There are several different interpretations of what makes a Great American Novel. Some say that it depicts a diverse group facing issues representative of "epoch-defining public events or crises."[7] John Scalzi felt that for a novel to be the Great American Novel it had to be ubiquitous and notable, and analyze United States through a moral context.[31] De Forest, similarly saw the Great American Novel as having to capture the "essence" of America, its quality irrelevant.[32] Norris considered the musings upon what made a novel "great" and/or "American" to showcase patriotic insecurity.[14] Mohsin Hamid echoed the idea that the GAN is indicative of insecurity, connecting it to a "colonial legacy".[33]

Commentators have said that the concept is exclusively American in nature.[32] Journalist John Walsh offered a national equal in the form of Russian writer Leo Tolstoy's War and Peace (1869); Buell felt that Australia was the only country to replicate America's search.[20][5][c] Scholes said that the Great American Novel has always been thought of adjacent to European literature.[20] David Vann was of the belief that they had to be "anti-American".[34] Rogers felt that it does not need to have American protagonists or be set in United States and should not espouse patriotism or nationalism.[3]
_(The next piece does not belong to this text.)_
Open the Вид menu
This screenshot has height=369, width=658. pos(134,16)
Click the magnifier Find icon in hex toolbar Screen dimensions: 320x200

Buell identifies multiple types of Great American Novels. First is one who is subject to mysticism and stands the test of time.[35] The second is "the romance of the divide", which imagines national rifts in the "form of a family history and/or heterosexual love affair"—race often plays a role.[4][35] The third variety encapsulates the American Dream and see its protagonist rise from obscurity.[19] Fourthly, novels which are composed of a diverse cast of characters "imagined as social microcosms or vanguards" and who are placed with events and crises that serve to "constitute an image of 'democratic' promise or dysfunction". Buell also said speculative science fiction may be the basis for a possible fifth archetype.[5]

Kasia Boddy wrote that, "[s]ince its initial formulation", the concept "has always been more about inspiration than achievement; the very fact that it has been attempted but remains 'unwritten' providing a spur to future engagement with both nation and national literature".[15] Speculating on De Forest's intentions when devising the notion of the Great American Novel and commenting upon its development, Cheryl Strayed wrote that:

De Forest was arguing in hopes of not one Great American Novel, but rather the development of a literary canon that accurately portrayed our complex national character, has been lost on many, as generation after generation of critics have since engaged in discussions of who might have written the Great American Novel of any given age, and writers have aspired to be the one chosen — a competitive mode that is, I suppose, as American as it gets. It's also most likely the reason that the idea has persisted for so long. To think that one might be writing the Great American Novel, as opposed to laboring through a meandering 400-page manuscript...is awfully reassuring. I have a purpose! I am writing the Great American Novel![18]

Denoting an apocryphal state, film critic A. O. Scott compared the GAN to the Yeti, the Loch Ness monster and the Sasquatch.[36]